▶ **What to do**
Please copy the listing below exactly as it appears, line for line.

▶ **Listed entries**
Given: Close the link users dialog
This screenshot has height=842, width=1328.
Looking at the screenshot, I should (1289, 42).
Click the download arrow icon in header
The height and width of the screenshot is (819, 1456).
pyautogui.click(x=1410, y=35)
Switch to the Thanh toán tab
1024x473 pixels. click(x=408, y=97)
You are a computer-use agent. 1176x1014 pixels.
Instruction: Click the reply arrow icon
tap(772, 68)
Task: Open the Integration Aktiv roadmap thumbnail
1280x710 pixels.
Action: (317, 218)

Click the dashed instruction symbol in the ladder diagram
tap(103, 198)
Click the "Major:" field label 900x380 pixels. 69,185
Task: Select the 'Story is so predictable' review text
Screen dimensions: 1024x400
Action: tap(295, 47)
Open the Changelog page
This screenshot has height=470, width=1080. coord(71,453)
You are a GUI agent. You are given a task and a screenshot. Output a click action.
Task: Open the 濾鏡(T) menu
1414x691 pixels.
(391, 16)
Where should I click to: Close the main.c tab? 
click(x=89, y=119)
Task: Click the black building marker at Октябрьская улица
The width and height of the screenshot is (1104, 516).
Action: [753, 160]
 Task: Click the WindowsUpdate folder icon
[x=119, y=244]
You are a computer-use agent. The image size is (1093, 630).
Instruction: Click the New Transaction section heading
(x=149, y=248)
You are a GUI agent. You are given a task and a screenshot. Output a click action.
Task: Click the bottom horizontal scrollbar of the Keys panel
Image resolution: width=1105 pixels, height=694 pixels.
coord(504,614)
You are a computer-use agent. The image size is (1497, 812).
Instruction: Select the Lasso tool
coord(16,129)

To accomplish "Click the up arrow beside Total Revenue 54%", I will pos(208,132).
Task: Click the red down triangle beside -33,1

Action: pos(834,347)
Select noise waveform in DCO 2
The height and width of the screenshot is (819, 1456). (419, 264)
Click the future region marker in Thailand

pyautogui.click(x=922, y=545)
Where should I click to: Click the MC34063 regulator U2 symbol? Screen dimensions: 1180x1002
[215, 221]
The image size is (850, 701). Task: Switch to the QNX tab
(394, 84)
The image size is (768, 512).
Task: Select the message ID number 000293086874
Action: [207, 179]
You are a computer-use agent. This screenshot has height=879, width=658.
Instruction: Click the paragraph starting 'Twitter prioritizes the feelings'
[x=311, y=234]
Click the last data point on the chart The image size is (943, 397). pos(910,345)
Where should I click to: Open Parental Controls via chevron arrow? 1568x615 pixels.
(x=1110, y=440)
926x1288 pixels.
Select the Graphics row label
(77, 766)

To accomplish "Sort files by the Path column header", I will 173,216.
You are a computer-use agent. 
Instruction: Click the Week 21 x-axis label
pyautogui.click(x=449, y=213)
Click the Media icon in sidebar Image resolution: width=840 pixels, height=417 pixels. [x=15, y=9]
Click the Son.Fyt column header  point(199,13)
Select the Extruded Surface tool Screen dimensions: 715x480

▶ **Response to this task**
Given: Close the link users dialog
This screenshot has height=842, width=1328.
Looking at the screenshot, I should (1289, 42).
Click the download arrow icon in header
The height and width of the screenshot is (819, 1456).
pyautogui.click(x=1410, y=35)
Switch to the Thanh toán tab
1024x473 pixels. click(x=408, y=97)
You are a computer-use agent. 1176x1014 pixels.
Instruction: Click the reply arrow icon
tap(772, 68)
Task: Open the Integration Aktiv roadmap thumbnail
1280x710 pixels.
Action: (317, 218)

Click the dashed instruction symbol in the ladder diagram
tap(103, 198)
Click the "Major:" field label 900x380 pixels. 69,185
Task: Select the 'Story is so predictable' review text
Screen dimensions: 1024x400
Action: tap(295, 47)
Open the Changelog page
This screenshot has height=470, width=1080. coord(71,453)
You are a GUI agent. You are given a task and a screenshot. Output a click action.
Task: Open the 濾鏡(T) menu
1414x691 pixels.
(391, 16)
Where should I click to: Close the main.c tab? 
click(x=89, y=119)
Task: Click the black building marker at Октябрьская улица
The width and height of the screenshot is (1104, 516).
Action: [753, 160]
 Task: Click the WindowsUpdate folder icon
[x=119, y=244]
You are a computer-use agent. The image size is (1093, 630).
Instruction: Click the New Transaction section heading
(x=149, y=248)
You are a GUI agent. You are given a task and a screenshot. Output a click action.
Task: Click the bottom horizontal scrollbar of the Keys panel
Image resolution: width=1105 pixels, height=694 pixels.
coord(504,614)
You are a computer-use agent. The image size is (1497, 812).
Instruction: Select the Lasso tool
coord(16,129)

To accomplish "Click the up arrow beside Total Revenue 54%", I will pos(208,132).
Task: Click the red down triangle beside -33,1

Action: pos(834,347)
Select noise waveform in DCO 2
The height and width of the screenshot is (819, 1456). (419, 264)
Click the future region marker in Thailand

pyautogui.click(x=922, y=545)
Where should I click to: Click the MC34063 regulator U2 symbol? Screen dimensions: 1180x1002
[215, 221]
The image size is (850, 701). Task: Switch to the QNX tab
(394, 84)
The image size is (768, 512).
Task: Select the message ID number 000293086874
Action: [207, 179]
You are a computer-use agent. This screenshot has height=879, width=658.
Instruction: Click the paragraph starting 'Twitter prioritizes the feelings'
[x=311, y=234]
Click the last data point on the chart The image size is (943, 397). pos(910,345)
Where should I click to: Open Parental Controls via chevron arrow? 1568x615 pixels.
(x=1110, y=440)
926x1288 pixels.
Select the Graphics row label
(77, 766)

To accomplish "Sort files by the Path column header", I will 173,216.
You are a computer-use agent. 
Instruction: Click the Week 21 x-axis label
pyautogui.click(x=449, y=213)
Click the Media icon in sidebar Image resolution: width=840 pixels, height=417 pixels. [x=15, y=9]
Click the Son.Fyt column header  point(199,13)
Select the Extruded Surface tool Screen dimensions: 715x480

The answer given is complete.